**Instructions to follow**.
Go over the data and copy out each line with "agent" in it.

**Collected data entries**.
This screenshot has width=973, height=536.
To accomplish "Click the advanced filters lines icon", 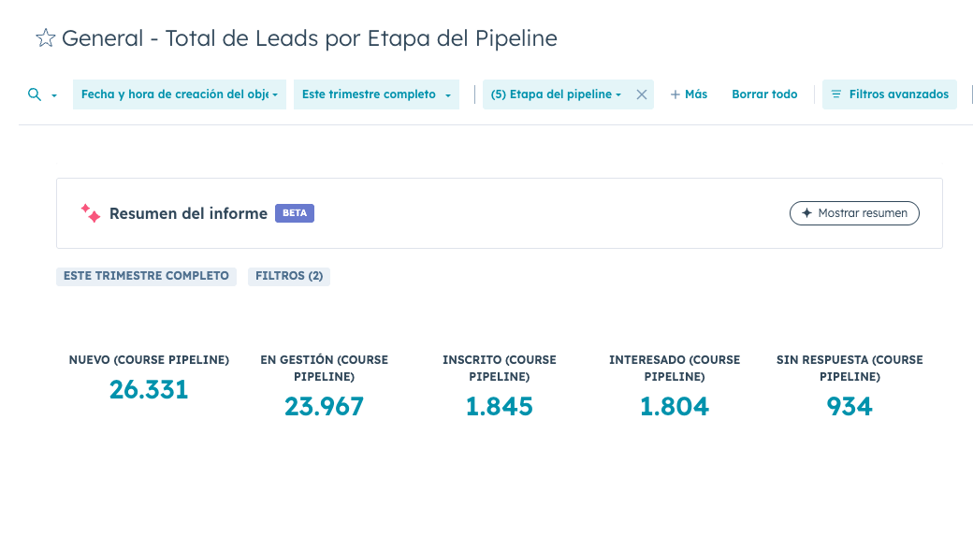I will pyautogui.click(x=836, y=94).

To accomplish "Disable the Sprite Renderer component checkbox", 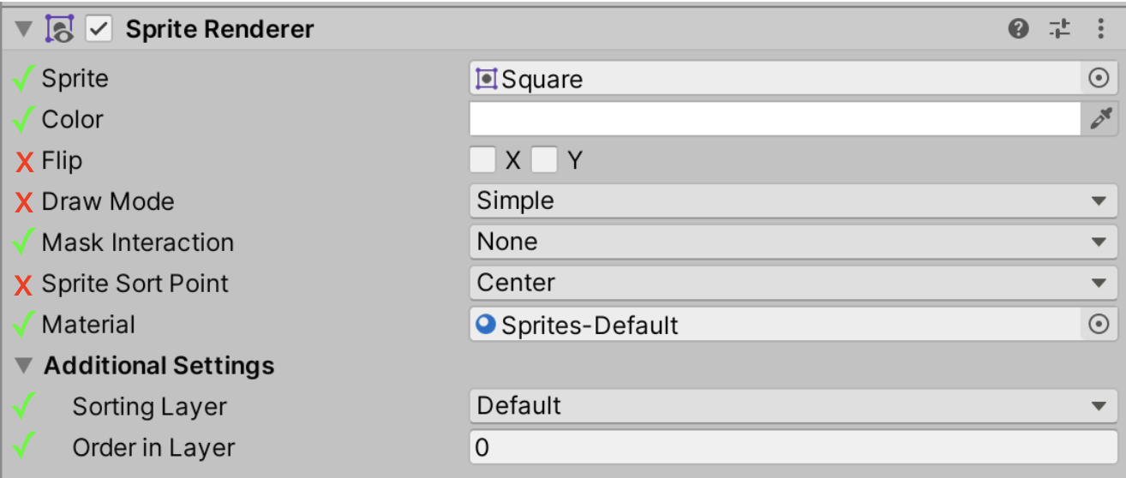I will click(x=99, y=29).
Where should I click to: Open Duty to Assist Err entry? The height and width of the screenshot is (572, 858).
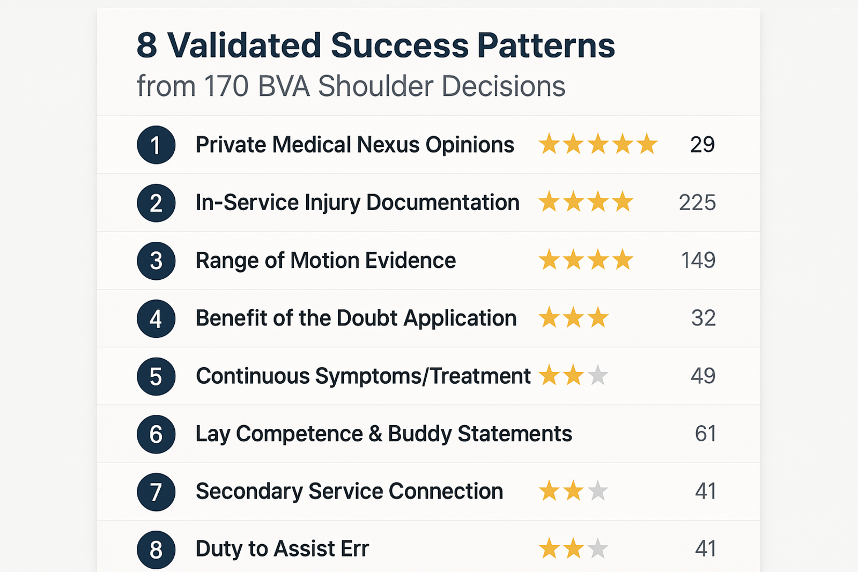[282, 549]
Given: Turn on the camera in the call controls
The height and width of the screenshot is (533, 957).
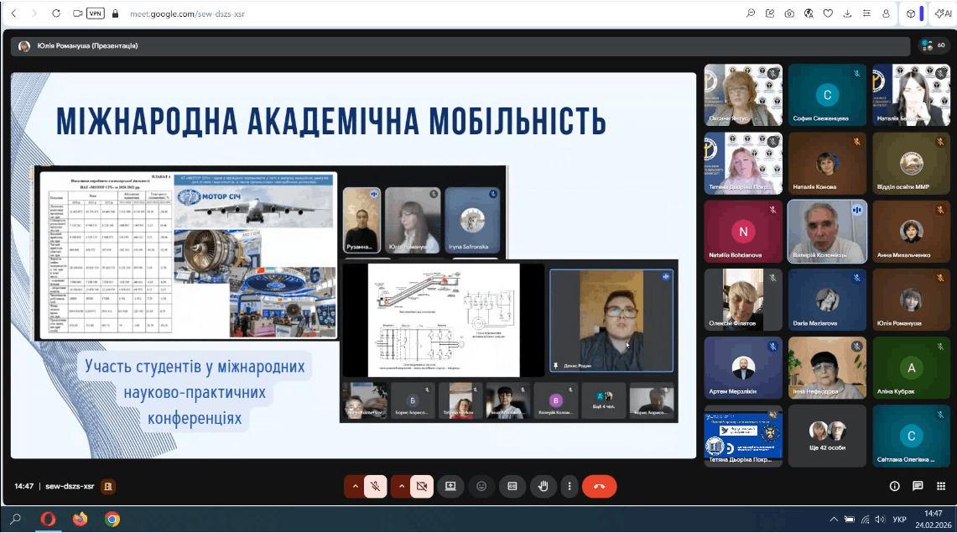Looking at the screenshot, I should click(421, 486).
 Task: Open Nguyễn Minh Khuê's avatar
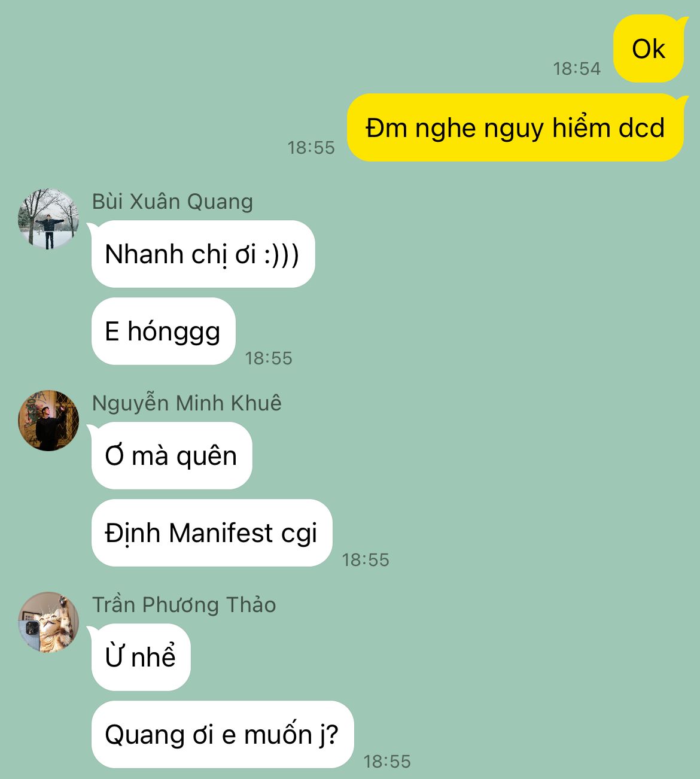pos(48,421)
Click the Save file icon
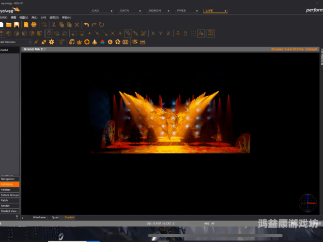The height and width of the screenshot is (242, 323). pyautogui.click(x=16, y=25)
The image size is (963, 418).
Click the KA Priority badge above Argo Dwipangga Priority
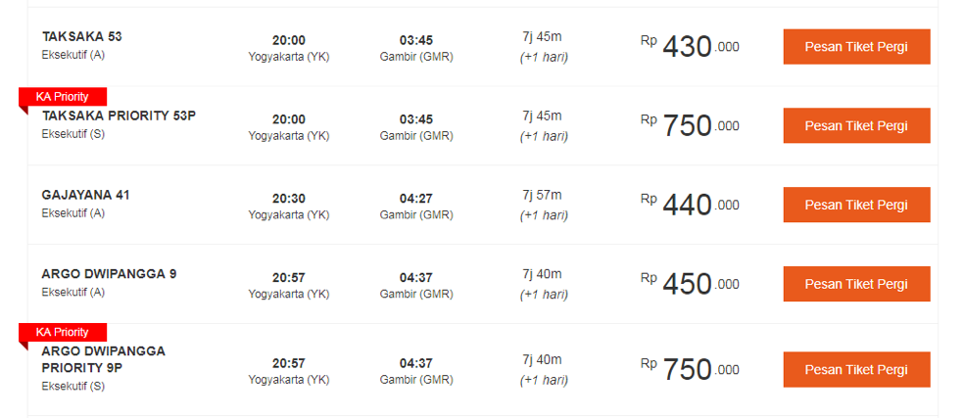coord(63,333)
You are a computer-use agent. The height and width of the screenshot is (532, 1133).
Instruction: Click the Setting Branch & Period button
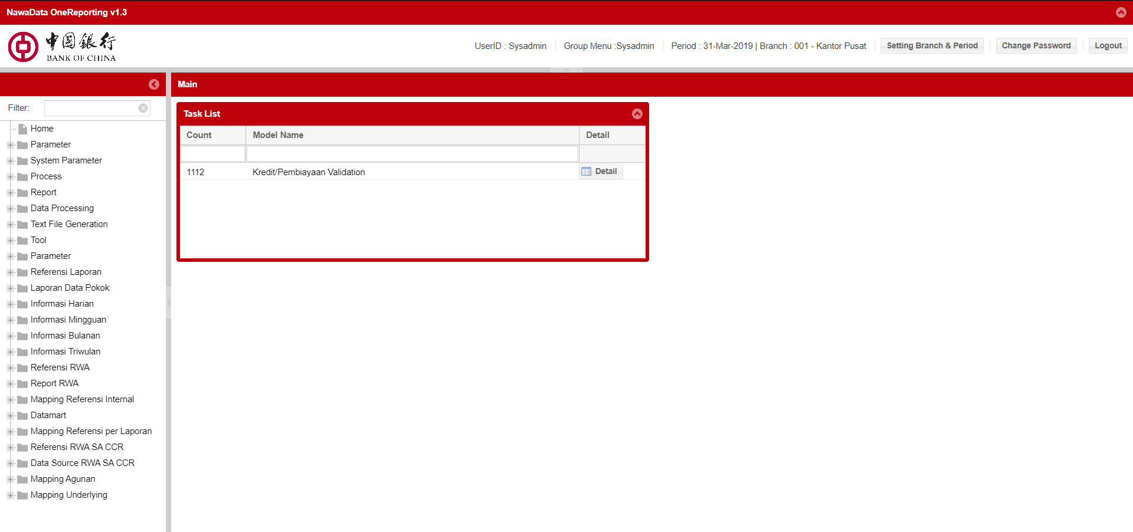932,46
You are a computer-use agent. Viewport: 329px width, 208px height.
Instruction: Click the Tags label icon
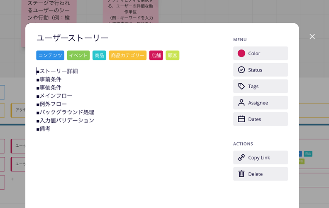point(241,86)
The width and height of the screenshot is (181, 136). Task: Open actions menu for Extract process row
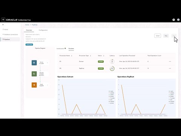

---

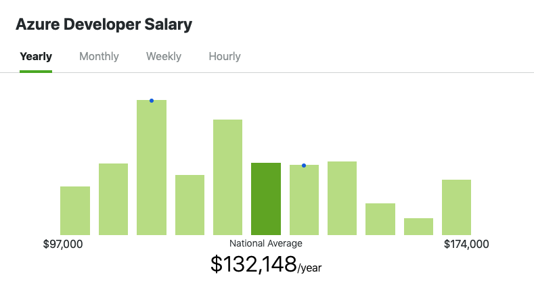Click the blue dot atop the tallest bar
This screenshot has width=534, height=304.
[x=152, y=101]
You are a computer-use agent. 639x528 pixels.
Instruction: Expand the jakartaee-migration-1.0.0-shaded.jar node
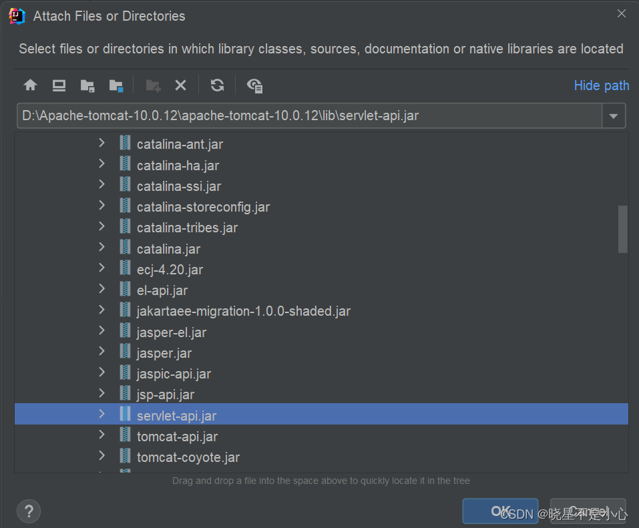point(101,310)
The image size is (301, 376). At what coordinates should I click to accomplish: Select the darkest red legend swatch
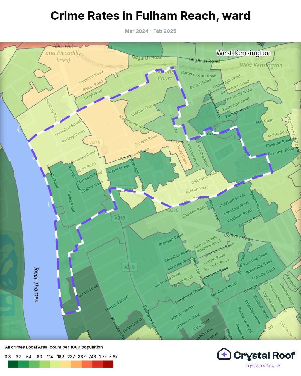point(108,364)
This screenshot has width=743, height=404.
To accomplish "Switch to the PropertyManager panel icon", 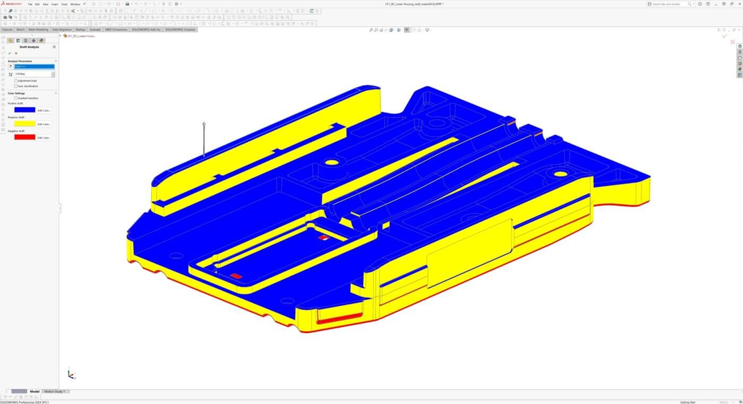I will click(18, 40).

**Task response**.
You are a computer-use agent. The height and width of the screenshot is (532, 1133).
You are a computer-use agent. Viewport: 329px width, 208px height.
You are a computer-use agent. 639x528 pixels.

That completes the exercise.